Work instructions ▸ How many lines of the material below contain the string "sidebar"? Reply with the number only.

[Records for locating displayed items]
[BEGIN]

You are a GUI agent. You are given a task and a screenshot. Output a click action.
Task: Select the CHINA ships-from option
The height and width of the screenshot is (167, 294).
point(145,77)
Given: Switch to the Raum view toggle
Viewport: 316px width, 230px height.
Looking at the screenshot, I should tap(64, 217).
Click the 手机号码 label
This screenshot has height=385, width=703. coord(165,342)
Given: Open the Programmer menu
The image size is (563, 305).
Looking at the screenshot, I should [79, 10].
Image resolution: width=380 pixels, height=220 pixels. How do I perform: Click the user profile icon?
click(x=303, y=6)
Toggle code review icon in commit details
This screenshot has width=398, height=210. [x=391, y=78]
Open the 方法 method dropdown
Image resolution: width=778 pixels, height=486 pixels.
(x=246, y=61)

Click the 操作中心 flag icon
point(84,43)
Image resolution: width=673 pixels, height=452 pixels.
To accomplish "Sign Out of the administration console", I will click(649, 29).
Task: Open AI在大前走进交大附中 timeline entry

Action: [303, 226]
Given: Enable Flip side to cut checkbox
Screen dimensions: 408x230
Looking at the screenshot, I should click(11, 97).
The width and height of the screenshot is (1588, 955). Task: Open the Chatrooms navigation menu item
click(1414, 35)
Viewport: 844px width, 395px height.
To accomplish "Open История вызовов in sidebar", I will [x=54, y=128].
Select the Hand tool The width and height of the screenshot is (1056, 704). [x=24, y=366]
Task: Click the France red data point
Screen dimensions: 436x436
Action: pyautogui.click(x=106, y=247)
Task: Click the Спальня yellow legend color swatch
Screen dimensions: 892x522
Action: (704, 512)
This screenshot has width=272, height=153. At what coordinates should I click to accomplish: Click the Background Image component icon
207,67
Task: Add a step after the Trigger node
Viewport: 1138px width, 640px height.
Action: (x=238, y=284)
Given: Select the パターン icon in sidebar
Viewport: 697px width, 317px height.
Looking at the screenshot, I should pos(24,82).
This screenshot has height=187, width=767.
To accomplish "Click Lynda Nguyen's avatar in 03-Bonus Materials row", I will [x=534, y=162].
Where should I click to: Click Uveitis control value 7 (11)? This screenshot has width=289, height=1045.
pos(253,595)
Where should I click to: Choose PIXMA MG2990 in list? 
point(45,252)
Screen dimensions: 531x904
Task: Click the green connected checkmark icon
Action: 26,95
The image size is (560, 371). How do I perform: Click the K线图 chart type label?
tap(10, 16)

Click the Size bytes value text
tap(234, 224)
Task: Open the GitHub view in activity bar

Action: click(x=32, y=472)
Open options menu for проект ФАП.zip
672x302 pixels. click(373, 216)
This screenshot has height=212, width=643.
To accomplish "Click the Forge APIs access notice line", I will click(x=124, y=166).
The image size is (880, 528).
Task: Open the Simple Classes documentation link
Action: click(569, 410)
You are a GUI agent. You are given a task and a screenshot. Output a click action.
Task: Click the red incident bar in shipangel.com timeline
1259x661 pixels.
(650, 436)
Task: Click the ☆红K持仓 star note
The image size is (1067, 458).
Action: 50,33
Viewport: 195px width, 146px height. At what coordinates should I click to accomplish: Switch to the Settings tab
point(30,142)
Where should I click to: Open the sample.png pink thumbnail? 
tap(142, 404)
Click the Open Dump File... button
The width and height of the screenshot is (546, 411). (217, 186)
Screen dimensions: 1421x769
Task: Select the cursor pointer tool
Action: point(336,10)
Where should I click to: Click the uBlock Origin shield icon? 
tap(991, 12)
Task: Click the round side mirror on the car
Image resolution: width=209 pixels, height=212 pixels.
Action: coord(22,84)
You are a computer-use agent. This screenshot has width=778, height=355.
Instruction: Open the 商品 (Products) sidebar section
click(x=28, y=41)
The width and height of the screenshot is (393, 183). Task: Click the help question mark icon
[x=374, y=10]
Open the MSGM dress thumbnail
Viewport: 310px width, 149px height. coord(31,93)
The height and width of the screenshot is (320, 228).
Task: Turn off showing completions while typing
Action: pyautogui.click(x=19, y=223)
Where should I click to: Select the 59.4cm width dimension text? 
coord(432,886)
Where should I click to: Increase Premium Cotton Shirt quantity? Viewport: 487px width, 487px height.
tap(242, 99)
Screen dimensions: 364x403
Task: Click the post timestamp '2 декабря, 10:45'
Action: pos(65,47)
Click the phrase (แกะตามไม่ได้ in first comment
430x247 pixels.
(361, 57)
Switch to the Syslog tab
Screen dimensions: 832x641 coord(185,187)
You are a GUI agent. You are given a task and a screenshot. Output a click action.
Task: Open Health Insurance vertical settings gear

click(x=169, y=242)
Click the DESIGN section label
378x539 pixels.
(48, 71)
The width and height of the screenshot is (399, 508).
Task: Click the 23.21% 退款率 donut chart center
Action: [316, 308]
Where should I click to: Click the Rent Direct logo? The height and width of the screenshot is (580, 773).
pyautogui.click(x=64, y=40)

[END]

Solved exercise ▸ 3